Número de assaltos a carro-forte está aumentando em todo o Brasil



Edição do dia 13/06/2017
Número de assaltos a carro-forte está aumentando em todo o Brasil
G1

Em todo o ano passado, os bandidos levaram mais R$ 35 milhões.
Só este ano, até agora, foram roubados mais de R$ 52 milhões.
César Galvão -  São Paulo

Nem parece, mas as paredes do carro-forte que foi atacado perto de Miracatu, em São Paulo, na segunda-feira (12) à noite eram de aço, feitas para suportar tiros de armas potentes, como fuzis.

Mas a carga de explosivos que os ladrões usaram era tão forte que arrancou as portas do carro e deixou a lataria cheia de buracos. Destruiu até uma parte do dinheiro.

Os bandidos atravessaram uma carreta na pista para bloquear dois carros-fortes. Um conseguiu escapar e o outro foi cercado. Sem chance de reagir, os quatro vigilantes correram para um matagal.

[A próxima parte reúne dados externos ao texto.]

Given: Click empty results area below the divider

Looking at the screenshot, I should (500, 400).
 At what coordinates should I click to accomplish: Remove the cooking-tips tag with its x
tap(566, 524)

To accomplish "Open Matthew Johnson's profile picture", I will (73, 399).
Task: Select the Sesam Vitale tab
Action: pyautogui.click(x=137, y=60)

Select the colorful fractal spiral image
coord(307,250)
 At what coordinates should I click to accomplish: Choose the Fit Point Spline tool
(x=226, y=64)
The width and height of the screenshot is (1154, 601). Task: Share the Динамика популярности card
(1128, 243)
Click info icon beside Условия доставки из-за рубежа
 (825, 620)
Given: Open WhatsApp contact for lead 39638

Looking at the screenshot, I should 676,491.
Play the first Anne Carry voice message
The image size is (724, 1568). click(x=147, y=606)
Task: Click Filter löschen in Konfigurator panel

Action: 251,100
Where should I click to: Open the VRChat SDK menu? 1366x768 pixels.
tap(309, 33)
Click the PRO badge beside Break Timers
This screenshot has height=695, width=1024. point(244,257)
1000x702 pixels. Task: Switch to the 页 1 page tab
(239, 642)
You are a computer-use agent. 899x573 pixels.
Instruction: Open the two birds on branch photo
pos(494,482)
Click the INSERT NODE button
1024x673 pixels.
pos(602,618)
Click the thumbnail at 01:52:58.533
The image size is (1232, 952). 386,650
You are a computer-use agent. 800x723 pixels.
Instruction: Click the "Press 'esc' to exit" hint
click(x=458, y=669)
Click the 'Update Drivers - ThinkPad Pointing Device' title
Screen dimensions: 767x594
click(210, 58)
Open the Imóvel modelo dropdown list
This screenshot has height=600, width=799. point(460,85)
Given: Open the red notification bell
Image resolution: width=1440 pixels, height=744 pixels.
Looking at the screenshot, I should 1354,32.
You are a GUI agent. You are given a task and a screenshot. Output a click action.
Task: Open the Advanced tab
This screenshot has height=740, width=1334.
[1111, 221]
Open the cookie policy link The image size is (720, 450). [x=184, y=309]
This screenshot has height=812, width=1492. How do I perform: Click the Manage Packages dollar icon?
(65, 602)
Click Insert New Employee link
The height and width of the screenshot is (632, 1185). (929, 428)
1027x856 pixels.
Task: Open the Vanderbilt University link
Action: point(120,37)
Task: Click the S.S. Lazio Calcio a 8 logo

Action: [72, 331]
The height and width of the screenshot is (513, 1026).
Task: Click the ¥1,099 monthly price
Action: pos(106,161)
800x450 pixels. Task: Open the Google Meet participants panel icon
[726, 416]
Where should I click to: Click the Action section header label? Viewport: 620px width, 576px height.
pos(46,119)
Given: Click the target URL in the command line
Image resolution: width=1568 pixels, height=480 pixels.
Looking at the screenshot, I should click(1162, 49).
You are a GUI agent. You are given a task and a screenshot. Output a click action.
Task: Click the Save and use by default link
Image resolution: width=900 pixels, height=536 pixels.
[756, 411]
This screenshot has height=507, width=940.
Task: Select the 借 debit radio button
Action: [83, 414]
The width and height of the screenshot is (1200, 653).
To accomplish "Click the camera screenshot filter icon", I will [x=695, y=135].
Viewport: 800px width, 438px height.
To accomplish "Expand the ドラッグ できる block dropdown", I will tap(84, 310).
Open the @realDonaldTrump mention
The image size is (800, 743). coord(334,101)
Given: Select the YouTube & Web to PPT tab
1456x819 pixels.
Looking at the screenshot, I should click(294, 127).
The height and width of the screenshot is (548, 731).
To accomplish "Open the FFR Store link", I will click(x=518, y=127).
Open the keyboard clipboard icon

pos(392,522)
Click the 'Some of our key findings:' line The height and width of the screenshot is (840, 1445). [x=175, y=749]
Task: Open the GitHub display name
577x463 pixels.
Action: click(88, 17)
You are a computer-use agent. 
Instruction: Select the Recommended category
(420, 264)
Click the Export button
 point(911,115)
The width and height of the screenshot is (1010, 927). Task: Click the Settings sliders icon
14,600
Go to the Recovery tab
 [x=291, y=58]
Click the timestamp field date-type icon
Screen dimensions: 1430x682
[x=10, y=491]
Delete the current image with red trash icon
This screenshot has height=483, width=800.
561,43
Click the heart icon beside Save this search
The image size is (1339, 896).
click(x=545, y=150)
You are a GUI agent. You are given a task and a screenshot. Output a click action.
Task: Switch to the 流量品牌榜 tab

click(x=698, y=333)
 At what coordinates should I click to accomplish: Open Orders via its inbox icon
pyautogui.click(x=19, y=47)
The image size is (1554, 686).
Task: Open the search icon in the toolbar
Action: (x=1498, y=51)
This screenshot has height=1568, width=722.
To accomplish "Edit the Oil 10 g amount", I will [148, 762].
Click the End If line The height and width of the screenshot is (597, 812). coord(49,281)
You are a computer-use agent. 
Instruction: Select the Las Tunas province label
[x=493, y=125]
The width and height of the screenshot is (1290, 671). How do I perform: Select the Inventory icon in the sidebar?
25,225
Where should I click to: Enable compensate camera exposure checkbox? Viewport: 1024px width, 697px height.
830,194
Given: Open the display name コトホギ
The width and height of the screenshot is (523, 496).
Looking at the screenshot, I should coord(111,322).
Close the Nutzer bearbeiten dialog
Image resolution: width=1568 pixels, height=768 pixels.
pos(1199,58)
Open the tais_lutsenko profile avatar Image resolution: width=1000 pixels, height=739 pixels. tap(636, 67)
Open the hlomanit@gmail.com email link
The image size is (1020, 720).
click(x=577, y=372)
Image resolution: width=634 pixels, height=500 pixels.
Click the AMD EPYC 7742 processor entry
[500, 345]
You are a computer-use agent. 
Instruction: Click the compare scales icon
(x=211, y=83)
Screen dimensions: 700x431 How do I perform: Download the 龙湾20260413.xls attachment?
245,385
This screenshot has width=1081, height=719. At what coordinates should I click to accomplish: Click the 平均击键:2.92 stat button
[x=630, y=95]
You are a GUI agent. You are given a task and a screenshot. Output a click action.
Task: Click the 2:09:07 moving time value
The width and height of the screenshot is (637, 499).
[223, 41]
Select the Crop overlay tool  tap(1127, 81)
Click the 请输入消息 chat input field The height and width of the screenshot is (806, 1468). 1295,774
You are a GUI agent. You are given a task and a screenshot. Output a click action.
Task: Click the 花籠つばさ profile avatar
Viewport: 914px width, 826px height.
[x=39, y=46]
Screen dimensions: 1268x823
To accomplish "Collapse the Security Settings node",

O número de assaltos violentos como esse, está aumentando em todo o Brasil. Em 2015, foram 22. Em 2016, 26 e este ano, até agora, já foram 24.

No ano passado, os bandidos levaram mais de R$ 35 milhões e este ano, até agora, mais de R$ 52 milhões.

Só este mês foram quatro casos, média de um ataque a cada dois dias. Teve explosão de carro-forte numa estrada no Piauí, em um shopping em Natal e perto da fronteira com o Paraguai, em Mato Grosso do Sul, os bandidos usaram até granadas. As paredes de metal do carro-forte foram destruídas, o carro abriu completamente.

Até um carro-forte que estava no pátio da prefeitura do Rio de Janeiro foi atacado. Os bandidos usaram um carro com uma autorização falsa para entrar no estacionamento. Teve tiroteio e depois de uma ação violenta, eles fugiram levando um malote com R$ 550 em moedas.

O número de casos poderia ser ainda maior porque do ano passado até agora, os bandidos fizeram outros 19 ataques que não deram certo porque os vigilantes conseguiram fugir. Como o único meio de transportar dinheiro é por carro-forte, isso virou uma atividade de risco.

“Nós temos uma postura e estamos defendendo isso há muitos anos, que é a divisão de inteligência. Tem que unir as polícias nesses assaltos para que consigamos evitar a saída do ladrão para sua ação. Controlar o explosivo é um trabalho complicado, nós sabemos disso, mas temos que perseguir esse caminho”, diz Marcos Paiva, presidente da Associação Brasileira de Transportes de Valores.

No caso de Miracatu, os vigilantes não ficaram feridos. O grupo antibombas da polícia de São Paulo foi até o local porque parte dos explosivos não foi detonada. É por meio delas que a polícia vai começar as investigações da quadrilha.